The results are a stunning display of honest confessions from people all over the world.
"We want to create a community where people living with OCD can feel less alone," The Secret Illness co-founder Becca Laidler told The Huffington Post. "I have met people who have never spoken to anyone about their intrusive thoughts or rituals as they felt sure people would judge them as 'mad,' 'weird' or 'dangerous.' I hope that people reading this realize that is not the case and feel able to talk about their OCD and receive the support they need."
The heartbreaking confessions range from specific fears people have about their disorder to motivational declarations of how they're going to fight it. They're brave, tangible accounts of an otherwise invisible illness.

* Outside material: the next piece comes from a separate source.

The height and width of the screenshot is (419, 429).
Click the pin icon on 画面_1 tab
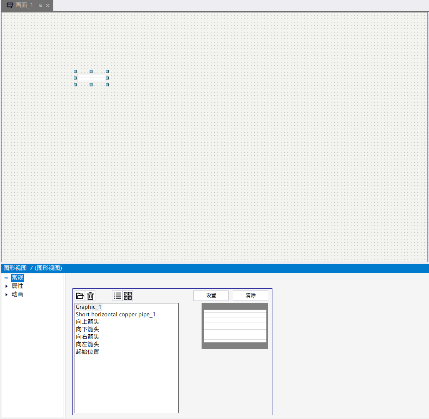[x=40, y=5]
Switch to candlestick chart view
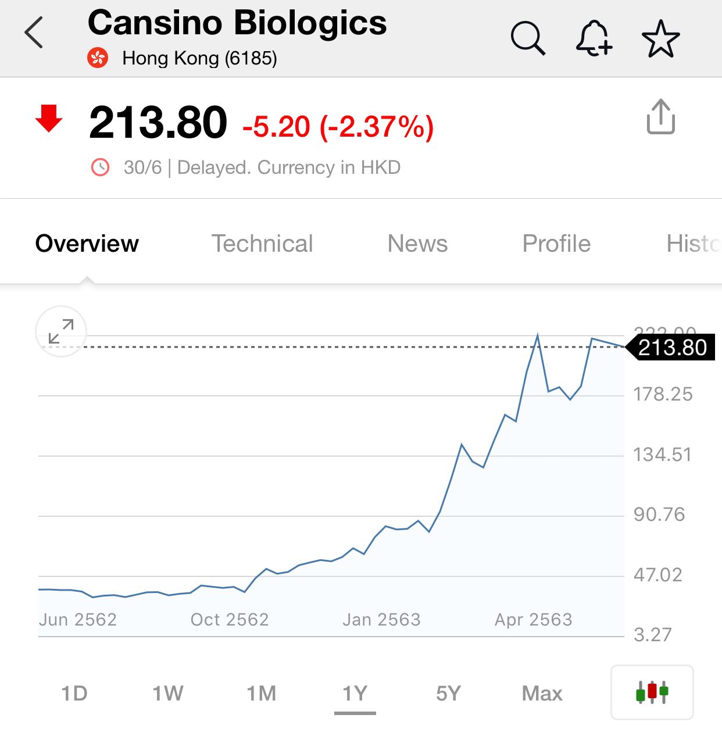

"I can't stop thinking," one submission reads. "It feels like I have 100 thoughts at a time I can't ever switch off."
Laidler and co-founder and filmmaker Liz Smith started The Secret Illness as a way to discover more about the disorder some time after Laidler's mother was diagnosed with OCD. Their endeavor not only illuminated the the complex nuances of the illness for the Internet, but for themselves as well.
"Liz and I initially thought a documentary would be the best way of raising awareness but we soon realized if we were going to tell this story truthfully it had to be told by the OCD community themselves," Laidler said.
It's estimated that around 2 million U.S. adults experience OCD, according to the Anxiety and Depression Association of America. The illness is hardly just "being super organized." The symptoms of the condition include intrusive thoughts, repetitive actions and intense anxiety.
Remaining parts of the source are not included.